Quanto, in particolare, alla dedotta violazione dell’art. 115 c.p.c. valgono, inoltre, le seguenti considerazioni. La violazione dell’art. 115 c.p.c. può essere imputata al giudice del merito sotto due distinti profili: da un lato, ove, nell’esercizio del suo potere discrezionale quanto alla scelta ed alla valutazione degli elementi probatori – donde la mancanza d’uno specifico dovere d’esame di tutte le risultanze e di confutazione dettagliata delle singole argomentazioni svolte dalle parti, del che meglio in seguito – ometta tuttavia di valutare quelle risultanze delle quali la parte abbia espressamente dedotto la decisività, salvo ad escluderne la rilevanza in concreto indicando, sia pure succintamente, le ragioni del suo convincimento, il difetto della quale indicazione ridonda, peraltro, in vizio della motivazione; dall’altro, ove, in contrasto con i principi della disponibilità e del contraddittorio delle parti sulle prove, ponga a base della decisione o fatti ai quali erroneamente attribuisca il carattere della notorietà o la propria scienza personale, così dando ingresso a prove non fornite dalle parti e relative a fatti dalle stesse non vagliati nè discussi ai quali non può essere riconosciuto, in legittima deroga ai richiamati principi, il carattere dell’universalità della conoscenza e, quindi, dell’autonoma sussumibilità nel materiale probatorio utilizzabile ai fini della decisione. E’, dunque, solo l’esorbitanza da tali limiti ad essere suscettibile di sindacato in sede di legittimità per violazione dell’art. 115 c.p.c., sindacato che, con riferimento a tale norma, non può essere, invece, esteso all’apprezzamento espresso dal giudice del merito in esito alla valutazione delle prove ritualmente acquisite. Come appunto avvenuto nel caso di specie.

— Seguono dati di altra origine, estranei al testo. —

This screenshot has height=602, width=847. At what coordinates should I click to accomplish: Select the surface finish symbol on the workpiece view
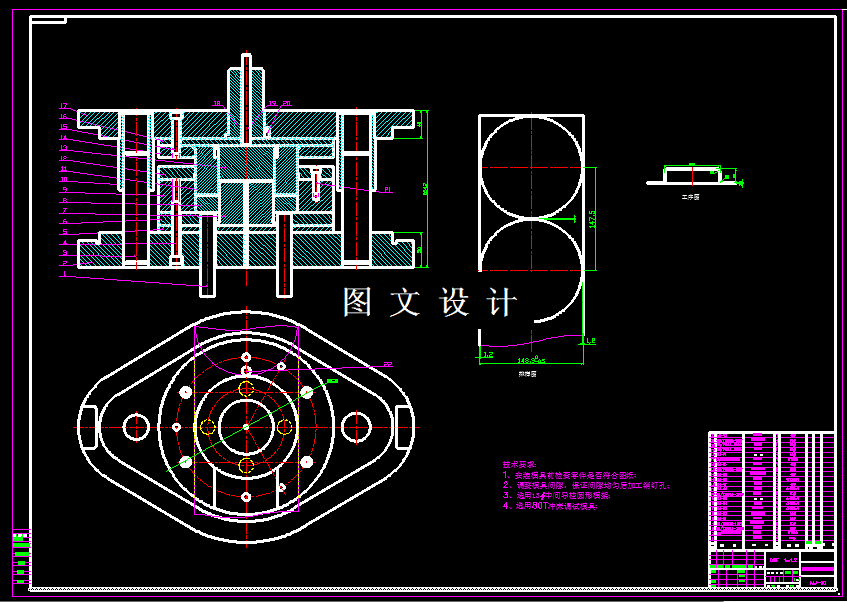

4.3. Con il terzo motivo, il ricorrente lamenta la “violazione dell’art. 360 c.p.c., n. 3 per violazione dell’art. 4 e dell’art. 2 del contratto di locazione sottoscritto tra le parti l'(OMISSIS), per violazione dell’art. 1456 c.c., e per violazione dell’art. 360 c.p.c., n. 5 per omessa, insufficiente motivazione illogica e contraddittoria motivazione su aspetti controversi e decisivi per il giudizio ed in particolare per erronea ricognizione della fattispecie concreta nella previsione della norma di cui all’art. 4 del contratto di locazione”.

Sostiene che la Corte d’Appello ha errato laddove afferma che il ritardato pagamento di quattro mensilità del canone annuo abbia integrato la previsione della norma di cui all’art. 4 del contratto di locazione. E questo in forza dell’intervenuto accordo provvisorio del 14 gennaio 2009. La corte territoriale giunge, quindi, alla conclusione di ritenere integrata la predeterminazione contrattuale dell’inadempimento, giustificando la risoluzione ipso iure del contratto, sulla base del predetto articolo, attraverso un ragionamento illogico secondo cui l’inadempimento, determinato dalle parti nel contratto di locazione, tanto grave da giustificare la risoluzione di diritto del contratto è quello relativo al mancato pagamento di una rata di canone annuo.

Quindi, erra il giudice del merito, secondo il ricorrente, perchè confonde la valutazione dell’importanza dell’inadempimento predeterminata dalle parti nella clausola risolutiva espressa ex art. 1456 c.c. con la valutazione del differente termine per l’adempimento modificato provvisoriamente dalla scrittura privata sottoscritta il (OMISSIS). La parte del motivo in cui denuncia vizio motivazionale in base al vecchio testo dell’art. 360 c.p.c., n. 5 è inammissibile per quanto già sopra detto.

E’, invece, fondato sotto il profilo dell’art. 360 c.p.c., n. 3.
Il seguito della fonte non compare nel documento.